Apoyó la mano en mi hombre para tranquilizarme.

—Teo —dijo—, te he trraído aquí aposta. Mirra. Estos son todos los rretratos de Napoleón. En todos es diferrente. Aquí está joven, perro si girras la página está un poco más viejo. Aquí se le ve trriunfante, mientrras que ahí está pensativo. Napoleón, como nosotrros, no está siemprre igual. ¿Habías pensado en qué Napoleón te gustarría conocerr?

—El de verdad.

—Como se puede verr en estos retrratos, no existe un Napoleón verrdaderro. Y si piensas en todos los cuadrros que podían haberrlehecho, te das cuenta de que hay infinitos Napoleones.

Le respondí que a mí me valía con uno, pero de carne y hueso, y que me importaban un bledo los cuadros. El señor Rimbaud se quedó un rato en silencio, después habló lentamente. Dijo que el cuerpo de Napoleón era invisible, pero que si cerraba los ojos podría verlo.

¡Pero no era lo mismo! Y no valía que dijera que así era más bonito.

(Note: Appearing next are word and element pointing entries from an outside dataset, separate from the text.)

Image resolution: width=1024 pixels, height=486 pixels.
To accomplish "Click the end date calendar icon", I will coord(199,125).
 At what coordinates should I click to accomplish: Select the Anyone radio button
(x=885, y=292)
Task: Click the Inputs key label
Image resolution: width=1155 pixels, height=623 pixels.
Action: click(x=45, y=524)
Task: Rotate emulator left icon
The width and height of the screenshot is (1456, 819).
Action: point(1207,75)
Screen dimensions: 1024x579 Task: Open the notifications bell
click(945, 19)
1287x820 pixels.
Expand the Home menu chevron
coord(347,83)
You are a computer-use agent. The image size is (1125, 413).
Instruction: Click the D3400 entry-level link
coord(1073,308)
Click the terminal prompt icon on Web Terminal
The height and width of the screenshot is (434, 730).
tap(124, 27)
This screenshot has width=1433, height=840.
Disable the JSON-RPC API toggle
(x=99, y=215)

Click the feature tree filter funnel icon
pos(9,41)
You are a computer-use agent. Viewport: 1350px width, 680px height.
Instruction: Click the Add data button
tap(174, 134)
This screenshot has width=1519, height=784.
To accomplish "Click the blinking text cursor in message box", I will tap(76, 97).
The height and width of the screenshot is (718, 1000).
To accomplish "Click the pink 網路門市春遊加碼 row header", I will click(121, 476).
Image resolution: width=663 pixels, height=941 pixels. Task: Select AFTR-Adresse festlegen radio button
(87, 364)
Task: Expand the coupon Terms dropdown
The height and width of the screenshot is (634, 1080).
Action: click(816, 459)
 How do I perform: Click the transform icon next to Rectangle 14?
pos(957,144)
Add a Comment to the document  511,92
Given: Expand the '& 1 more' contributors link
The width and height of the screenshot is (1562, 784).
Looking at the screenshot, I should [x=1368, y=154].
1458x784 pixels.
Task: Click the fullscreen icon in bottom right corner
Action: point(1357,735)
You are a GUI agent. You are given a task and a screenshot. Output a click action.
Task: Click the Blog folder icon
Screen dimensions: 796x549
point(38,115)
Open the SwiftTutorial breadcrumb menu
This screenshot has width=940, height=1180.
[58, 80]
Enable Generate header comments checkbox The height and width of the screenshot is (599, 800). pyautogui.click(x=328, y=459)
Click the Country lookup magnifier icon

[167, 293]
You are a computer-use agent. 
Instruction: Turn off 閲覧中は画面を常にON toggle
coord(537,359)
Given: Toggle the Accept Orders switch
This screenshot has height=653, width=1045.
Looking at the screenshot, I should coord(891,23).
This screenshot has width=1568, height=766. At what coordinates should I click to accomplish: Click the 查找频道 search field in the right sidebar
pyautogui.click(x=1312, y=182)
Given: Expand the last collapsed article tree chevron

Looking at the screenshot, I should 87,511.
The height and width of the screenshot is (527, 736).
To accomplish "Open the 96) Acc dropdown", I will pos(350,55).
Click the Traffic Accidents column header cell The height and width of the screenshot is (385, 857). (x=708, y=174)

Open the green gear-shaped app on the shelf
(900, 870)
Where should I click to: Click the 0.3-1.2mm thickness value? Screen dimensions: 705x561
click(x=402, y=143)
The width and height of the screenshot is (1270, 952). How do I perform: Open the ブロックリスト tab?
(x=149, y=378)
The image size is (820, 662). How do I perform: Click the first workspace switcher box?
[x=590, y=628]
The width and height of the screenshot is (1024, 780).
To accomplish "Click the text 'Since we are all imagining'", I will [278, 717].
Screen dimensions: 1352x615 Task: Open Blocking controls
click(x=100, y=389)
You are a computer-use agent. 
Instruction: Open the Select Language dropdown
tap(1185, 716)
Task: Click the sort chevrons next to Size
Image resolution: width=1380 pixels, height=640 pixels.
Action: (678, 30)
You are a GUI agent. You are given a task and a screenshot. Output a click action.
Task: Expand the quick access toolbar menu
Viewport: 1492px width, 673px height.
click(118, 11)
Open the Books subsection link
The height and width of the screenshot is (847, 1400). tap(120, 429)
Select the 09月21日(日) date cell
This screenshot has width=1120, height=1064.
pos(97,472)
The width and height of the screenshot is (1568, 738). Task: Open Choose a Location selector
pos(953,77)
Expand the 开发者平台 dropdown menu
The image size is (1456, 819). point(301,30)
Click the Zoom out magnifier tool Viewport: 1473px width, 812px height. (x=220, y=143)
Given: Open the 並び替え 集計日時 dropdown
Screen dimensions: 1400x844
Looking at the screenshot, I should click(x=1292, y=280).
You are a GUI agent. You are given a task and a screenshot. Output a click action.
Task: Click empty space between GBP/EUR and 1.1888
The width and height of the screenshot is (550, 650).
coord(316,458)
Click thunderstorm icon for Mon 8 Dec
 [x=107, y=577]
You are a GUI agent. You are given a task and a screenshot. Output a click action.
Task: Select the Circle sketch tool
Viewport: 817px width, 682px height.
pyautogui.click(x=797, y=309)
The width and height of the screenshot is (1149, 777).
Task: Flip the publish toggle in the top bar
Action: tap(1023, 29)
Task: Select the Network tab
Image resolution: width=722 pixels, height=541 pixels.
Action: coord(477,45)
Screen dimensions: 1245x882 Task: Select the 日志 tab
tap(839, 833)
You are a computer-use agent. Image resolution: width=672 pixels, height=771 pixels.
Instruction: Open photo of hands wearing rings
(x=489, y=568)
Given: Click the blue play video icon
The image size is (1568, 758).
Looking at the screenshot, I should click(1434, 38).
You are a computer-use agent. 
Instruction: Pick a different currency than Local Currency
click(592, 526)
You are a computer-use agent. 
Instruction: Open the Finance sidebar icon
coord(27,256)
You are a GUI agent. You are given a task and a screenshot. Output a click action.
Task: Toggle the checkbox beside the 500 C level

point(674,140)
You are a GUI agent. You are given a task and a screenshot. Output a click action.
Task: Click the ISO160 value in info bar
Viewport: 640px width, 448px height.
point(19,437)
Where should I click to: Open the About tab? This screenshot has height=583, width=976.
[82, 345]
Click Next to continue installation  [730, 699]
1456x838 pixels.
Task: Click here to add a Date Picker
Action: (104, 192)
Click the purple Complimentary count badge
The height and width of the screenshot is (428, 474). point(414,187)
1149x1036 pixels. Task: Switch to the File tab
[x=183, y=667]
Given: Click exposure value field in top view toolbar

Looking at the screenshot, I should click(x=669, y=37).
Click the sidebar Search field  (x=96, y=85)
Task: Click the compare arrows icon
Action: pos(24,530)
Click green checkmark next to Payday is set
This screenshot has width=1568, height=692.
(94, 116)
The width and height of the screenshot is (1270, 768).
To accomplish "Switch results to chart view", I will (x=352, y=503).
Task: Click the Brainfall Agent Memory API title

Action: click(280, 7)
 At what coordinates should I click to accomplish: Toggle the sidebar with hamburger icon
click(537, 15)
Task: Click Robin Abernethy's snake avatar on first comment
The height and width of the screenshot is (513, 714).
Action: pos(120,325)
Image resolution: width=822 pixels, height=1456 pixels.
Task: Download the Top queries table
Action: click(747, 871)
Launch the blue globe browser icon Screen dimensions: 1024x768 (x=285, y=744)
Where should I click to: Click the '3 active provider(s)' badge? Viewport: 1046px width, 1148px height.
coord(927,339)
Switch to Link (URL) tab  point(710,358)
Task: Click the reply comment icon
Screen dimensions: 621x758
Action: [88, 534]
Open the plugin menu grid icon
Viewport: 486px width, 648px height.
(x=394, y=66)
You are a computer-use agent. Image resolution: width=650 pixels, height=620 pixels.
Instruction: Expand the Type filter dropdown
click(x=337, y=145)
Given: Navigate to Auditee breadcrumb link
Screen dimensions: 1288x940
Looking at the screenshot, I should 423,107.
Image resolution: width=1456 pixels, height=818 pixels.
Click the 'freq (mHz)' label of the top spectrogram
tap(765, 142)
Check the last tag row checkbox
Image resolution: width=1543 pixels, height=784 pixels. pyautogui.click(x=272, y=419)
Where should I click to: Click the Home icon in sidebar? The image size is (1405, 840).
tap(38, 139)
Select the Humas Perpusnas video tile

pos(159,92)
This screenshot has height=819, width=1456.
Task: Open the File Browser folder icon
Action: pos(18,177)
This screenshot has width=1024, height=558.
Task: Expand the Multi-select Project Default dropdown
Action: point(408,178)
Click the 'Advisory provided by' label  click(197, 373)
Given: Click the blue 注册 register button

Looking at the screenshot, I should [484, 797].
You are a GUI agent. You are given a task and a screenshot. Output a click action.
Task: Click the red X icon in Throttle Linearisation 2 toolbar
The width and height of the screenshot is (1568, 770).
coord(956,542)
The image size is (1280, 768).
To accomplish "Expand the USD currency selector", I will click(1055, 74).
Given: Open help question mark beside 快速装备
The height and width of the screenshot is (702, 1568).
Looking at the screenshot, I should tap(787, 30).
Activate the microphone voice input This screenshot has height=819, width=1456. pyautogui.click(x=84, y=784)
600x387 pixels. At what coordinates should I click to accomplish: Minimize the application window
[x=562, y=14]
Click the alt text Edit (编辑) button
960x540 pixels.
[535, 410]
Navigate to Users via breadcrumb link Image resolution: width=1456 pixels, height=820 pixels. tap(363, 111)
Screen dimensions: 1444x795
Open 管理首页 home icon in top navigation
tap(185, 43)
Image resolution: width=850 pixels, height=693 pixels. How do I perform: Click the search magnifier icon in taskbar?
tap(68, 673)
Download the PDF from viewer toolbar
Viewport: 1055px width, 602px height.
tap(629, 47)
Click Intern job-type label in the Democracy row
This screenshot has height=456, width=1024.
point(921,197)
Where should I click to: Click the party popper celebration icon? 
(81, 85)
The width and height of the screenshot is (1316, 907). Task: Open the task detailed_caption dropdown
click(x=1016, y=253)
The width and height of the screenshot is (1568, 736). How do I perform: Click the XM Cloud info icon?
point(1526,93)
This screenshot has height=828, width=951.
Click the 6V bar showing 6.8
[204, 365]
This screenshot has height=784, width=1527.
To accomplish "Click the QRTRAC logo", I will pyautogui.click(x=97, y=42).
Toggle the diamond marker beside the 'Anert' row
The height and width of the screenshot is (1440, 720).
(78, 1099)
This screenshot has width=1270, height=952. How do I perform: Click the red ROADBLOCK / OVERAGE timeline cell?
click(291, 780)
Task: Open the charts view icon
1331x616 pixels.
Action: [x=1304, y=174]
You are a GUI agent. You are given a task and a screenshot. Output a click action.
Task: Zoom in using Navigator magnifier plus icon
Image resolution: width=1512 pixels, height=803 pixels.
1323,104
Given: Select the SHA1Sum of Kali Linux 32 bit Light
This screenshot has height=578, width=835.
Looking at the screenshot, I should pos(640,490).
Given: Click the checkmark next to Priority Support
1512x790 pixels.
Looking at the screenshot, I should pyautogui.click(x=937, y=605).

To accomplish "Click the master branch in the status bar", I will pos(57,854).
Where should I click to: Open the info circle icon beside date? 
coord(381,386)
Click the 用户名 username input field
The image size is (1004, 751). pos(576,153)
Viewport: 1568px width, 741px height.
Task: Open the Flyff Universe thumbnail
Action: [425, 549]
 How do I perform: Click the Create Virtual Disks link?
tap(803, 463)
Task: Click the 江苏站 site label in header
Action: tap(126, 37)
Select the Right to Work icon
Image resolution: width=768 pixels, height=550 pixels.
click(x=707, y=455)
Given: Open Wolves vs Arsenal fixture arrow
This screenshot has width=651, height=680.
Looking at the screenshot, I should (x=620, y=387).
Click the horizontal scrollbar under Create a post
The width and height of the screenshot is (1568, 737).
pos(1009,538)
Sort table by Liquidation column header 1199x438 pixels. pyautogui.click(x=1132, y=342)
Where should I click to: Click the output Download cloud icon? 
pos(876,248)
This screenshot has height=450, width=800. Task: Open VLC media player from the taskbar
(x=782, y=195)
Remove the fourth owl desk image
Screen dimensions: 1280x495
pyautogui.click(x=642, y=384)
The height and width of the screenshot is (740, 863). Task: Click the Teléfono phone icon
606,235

—Piensa en el viento, Teo.

El viento.

—¿Lo ves?

Vaya pregunta. Pues claro que no lo veía, ¡era invisible!

Perro mueve las hojas.

—Sí.

—Entonces existe. Existe aunque no se vea.

Nunca lo había pensado.

—¿Lo puedes dibujarr?

—Lo he dibujado alguna vez en el colegio. Haces un remolino en el cielo con el lápiz azul. Es fácil.

—¿Y porr qué lo dibujas, si es invisible?

—Porque así lo veo.

—Exacto. Piensa en las palabrras, las sientes, perro no las ves. Ahorra, mientrras hablo, puedes escucharr mi voz, perro no puedes verrla, ¿cierrto?

—Sí, es verdad.

—Pero las palabras las escrribes. ¿Porr qué?

—Porque así la gente las puede leer.

—Y como las palabrras, también los númerros.

—¿Es verdad que existen los números negativos?

Clarro. También ellos son invisibles.

—Pero se pueden escribir —dije—. Basta con coger el número y poner un menos delante.

Brravo. Así haces visible algo invisible, como el viento y las palabrras. También Napoleón, ahorra que está muerrto, es invisible. Perro existe, y tú lo puedes verr si cierras los ojos. Y si lo dibujas puedes devolverrlo a la vida. Prruébalo.

 

A la vuelta, el tranvía estaba vacío.